Anti-μ–induced increases in phosphorylated CD79b in ZAP-70⁺ versus ZAP-70⁻ CLL cells or ZAP-70⁻ CLL B cells made to express ZAP-70-Wt or ZAP-70-KA³⁶⁹. (A) Each bar represents the mean percentage increase in phosphorylated CD79b observed following treatment with anti-μ of CLL B cells that were ZAP-70⁺ (N = 28) or ZAP-70⁻ (N = 19), as indicated at the bottom of the figure. The error bars indicate the standard deviation of the mean.

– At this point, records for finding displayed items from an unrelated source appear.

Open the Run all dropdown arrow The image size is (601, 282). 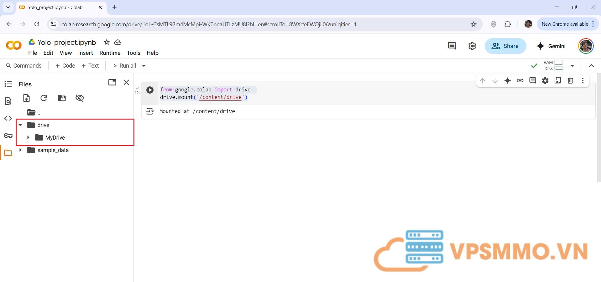coord(144,66)
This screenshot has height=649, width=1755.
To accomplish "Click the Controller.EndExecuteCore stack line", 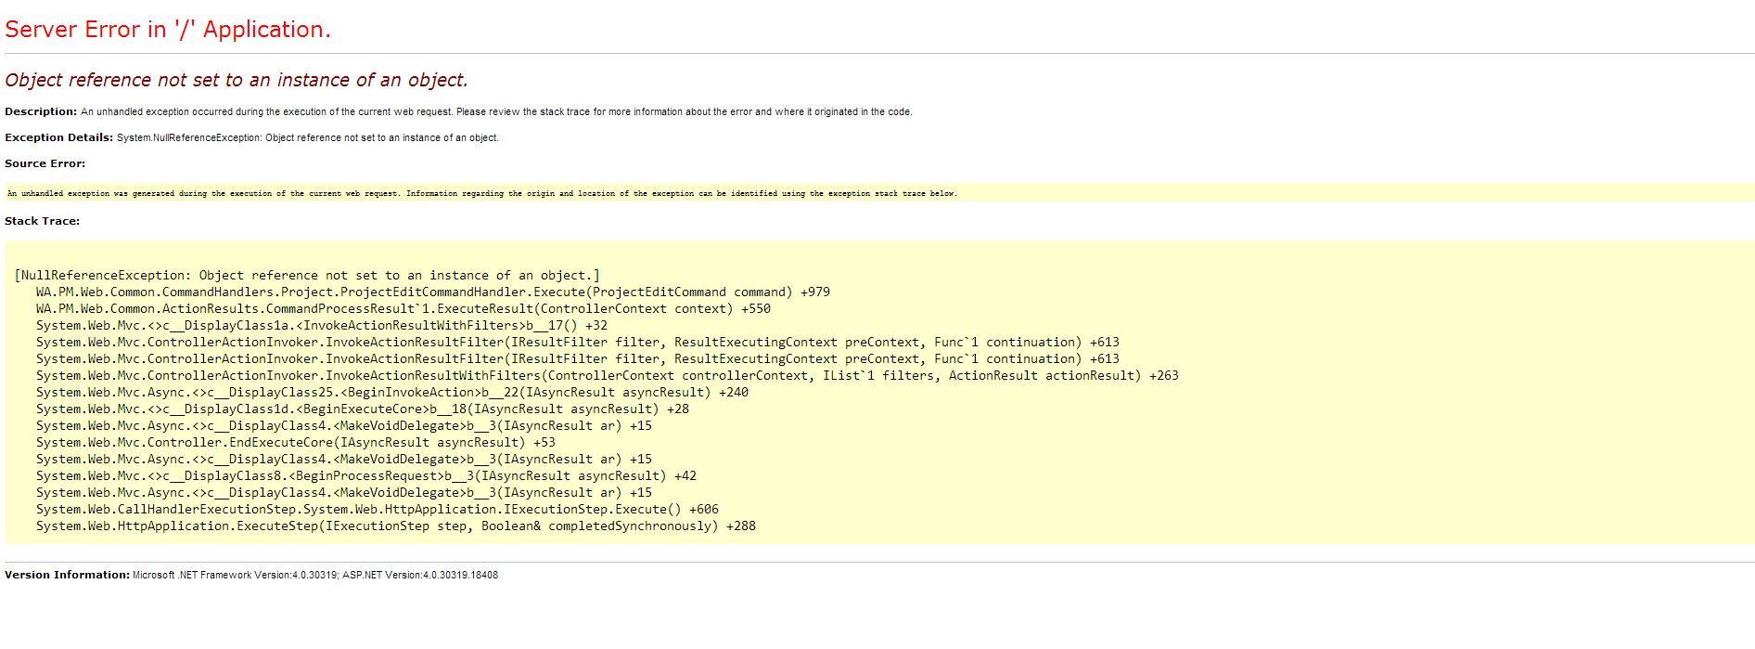I will [295, 443].
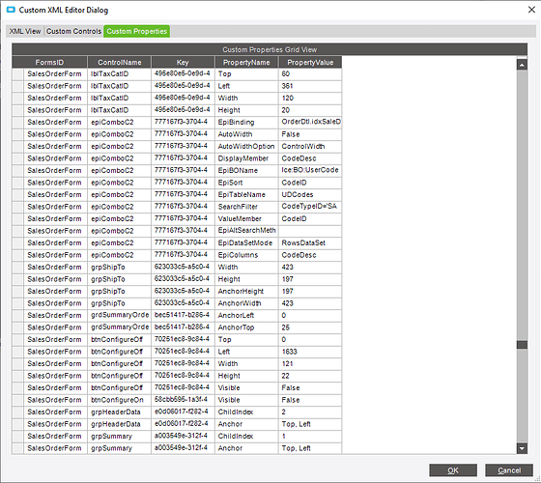The image size is (541, 483).
Task: Click the PropertyName column header
Action: 246,62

The difference in the mean percentage increase in ZAP-70⁺ CLL cells versus ZAP-70⁻ CLL cells was significant, as indicated by the P value at the top of the figure. (B,C) Anti-μ–induced increases in the level of phosphorylated CD79b detected in ZAP-70⁻ CLL cells transduced with a control adenovirus or Ad-ZAP-70 (B), or control adenovirus or Ad-ZAP-70-KA³⁶⁹ (C). The lines connect the percentage increase in detected phosphorylated CD79b of anti-μ–treated CLL cell samples transduced with Ad-lacZ (“Control” in each panel) versus that measured in the same CLL cells that had been transduced with Ad-ZAP-70 (B) or Ad-ZAP-70-KA³⁶⁹ (C).